Testo mostrato
────────

Perché diciamo “sto bene” anche quando non è vero? I motivi psicologici dietro la risposta automatica
Quante volte ti è capitato di rispondere “sto bene” quando qualcuno ti ha chiesto come stai, anche se dentro di te stava infuriando una tempesta emotiva? Non preoccuparti, non sei l’unico. Questa risposta automatica è così comune che merita un’analisi approfondita. Scopriamo insieme i meccanismi psicologici che si nascondono dietro questa piccola grande bugia quotidiana.
La risposta automatica che tutti conosciamo
La scena è familiare: incroci un collega nel corridoio dell’ufficio. “Ehi, come va?” ti chiede distrattamente mentre è già quasi passato oltre. “Tutto bene, grazie”, rispondi meccanicamente, nonostante la notte insonne, la discussione con il partner e la scadenza impossibile che ti aspetta sulla scrivania.
Questo automatismo è incredibilmente diffuso nella nostra società, e rappresenta uno dei modi più comuni con cui evitiamo di mostrare la nostra vera condizione emotiva. Ma quali sono le vere ragioni dietro questo comportamento?
La maschera sociale: quando “sto bene” è un biglietto da visita
Il sociologo Erving Goffman ha teorizzato il concetto di “facework”, riferendosi al lavoro che ciascuno di noi fa per presentarsi agli altri in modo positivo. Secondo Goffman, ogni interazione sociale è una sorta di rappresentazione teatrale in cui indossiamo maschere adeguate al contesto.

────────

Voci tratte da una fonte di dati
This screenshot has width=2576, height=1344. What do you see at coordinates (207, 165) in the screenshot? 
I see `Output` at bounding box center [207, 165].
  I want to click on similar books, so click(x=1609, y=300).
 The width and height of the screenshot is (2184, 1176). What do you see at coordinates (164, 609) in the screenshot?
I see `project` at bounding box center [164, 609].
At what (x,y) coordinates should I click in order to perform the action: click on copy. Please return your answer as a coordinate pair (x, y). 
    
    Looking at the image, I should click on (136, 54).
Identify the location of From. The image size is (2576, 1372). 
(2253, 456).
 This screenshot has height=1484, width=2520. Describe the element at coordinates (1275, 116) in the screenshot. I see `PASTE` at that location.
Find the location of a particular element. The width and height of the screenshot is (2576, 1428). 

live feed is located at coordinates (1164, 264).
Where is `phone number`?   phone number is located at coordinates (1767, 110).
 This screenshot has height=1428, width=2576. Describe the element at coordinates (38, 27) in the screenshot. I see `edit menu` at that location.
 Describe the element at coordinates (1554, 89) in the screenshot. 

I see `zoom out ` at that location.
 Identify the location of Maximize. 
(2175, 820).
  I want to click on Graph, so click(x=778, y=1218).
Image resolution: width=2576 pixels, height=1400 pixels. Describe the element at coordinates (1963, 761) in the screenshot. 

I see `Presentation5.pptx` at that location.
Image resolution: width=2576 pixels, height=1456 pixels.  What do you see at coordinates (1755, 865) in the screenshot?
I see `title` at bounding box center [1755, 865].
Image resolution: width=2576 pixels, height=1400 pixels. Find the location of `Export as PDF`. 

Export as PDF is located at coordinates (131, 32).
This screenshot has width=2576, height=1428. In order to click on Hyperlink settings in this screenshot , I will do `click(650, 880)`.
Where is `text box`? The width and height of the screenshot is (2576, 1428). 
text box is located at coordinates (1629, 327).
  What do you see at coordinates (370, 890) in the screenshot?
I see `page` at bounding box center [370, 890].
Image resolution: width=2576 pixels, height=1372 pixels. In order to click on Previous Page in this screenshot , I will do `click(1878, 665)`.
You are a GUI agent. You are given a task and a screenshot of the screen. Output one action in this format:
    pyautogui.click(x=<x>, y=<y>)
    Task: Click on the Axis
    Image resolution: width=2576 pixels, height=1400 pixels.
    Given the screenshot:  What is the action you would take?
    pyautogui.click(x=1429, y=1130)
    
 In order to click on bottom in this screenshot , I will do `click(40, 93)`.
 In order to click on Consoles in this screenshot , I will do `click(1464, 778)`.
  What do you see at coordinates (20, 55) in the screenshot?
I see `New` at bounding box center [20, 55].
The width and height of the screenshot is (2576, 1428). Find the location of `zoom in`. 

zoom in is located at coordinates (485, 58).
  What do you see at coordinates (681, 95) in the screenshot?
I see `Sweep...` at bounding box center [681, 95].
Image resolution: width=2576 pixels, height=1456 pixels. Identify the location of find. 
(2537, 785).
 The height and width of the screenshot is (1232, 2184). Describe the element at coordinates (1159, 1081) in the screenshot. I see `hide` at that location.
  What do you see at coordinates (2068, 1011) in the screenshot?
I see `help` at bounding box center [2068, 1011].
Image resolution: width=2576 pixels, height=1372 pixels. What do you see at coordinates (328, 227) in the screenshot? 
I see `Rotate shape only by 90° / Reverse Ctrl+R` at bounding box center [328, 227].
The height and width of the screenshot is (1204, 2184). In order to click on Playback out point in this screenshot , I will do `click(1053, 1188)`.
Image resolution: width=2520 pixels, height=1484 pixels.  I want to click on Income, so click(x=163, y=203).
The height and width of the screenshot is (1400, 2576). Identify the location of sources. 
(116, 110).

────────

Indicazioni A
Traduci in inglese questa frase dell'articolo sul perché diciamo “sto bene”: “Questo automatismo è incredibilmente diffuso nella nostra società, e rappresenta uno dei modi più comuni con cui evitiamo di mostrare la nostra vera condizione emotiva.”
Indicazioni B
Riscrivi soltanto le righe dei record che vanno da quella con "You are a GUI" giù fino a quella con "center [2068, 1011].", entrambe comprese. Metti "Legend" al posto di "Axis" e lascia tutto il resto com'è.
Il testo e i record non hanno nessun legame tra loro.

Risultato A
This automatic habit is incredibly widespread in our society, and it is one of the most common ways we avoid showing our true emotional state.

Risultato B
You are a GUI agent. You are given a task and a screenshot of the screen. Output one action in this format:
    pyautogui.click(x=<x>, y=<y>)
    Task: Click on the Legend
    Image resolution: width=2576 pixels, height=1400 pixels.
    Given the screenshot:  What is the action you would take?
    pyautogui.click(x=1429, y=1130)
    
 In order to click on bottom in this screenshot , I will do `click(40, 93)`.
 In order to click on Consoles in this screenshot , I will do `click(1464, 778)`.
  What do you see at coordinates (20, 55) in the screenshot?
I see `New` at bounding box center [20, 55].
The width and height of the screenshot is (2576, 1428). Find the location of `zoom in`. 

zoom in is located at coordinates (485, 58).
  What do you see at coordinates (681, 95) in the screenshot?
I see `Sweep...` at bounding box center [681, 95].
Image resolution: width=2576 pixels, height=1456 pixels. Identify the location of find. 
(2537, 785).
 The height and width of the screenshot is (1232, 2184). Describe the element at coordinates (1159, 1081) in the screenshot. I see `hide` at that location.
  What do you see at coordinates (2068, 1011) in the screenshot?
I see `help` at bounding box center [2068, 1011].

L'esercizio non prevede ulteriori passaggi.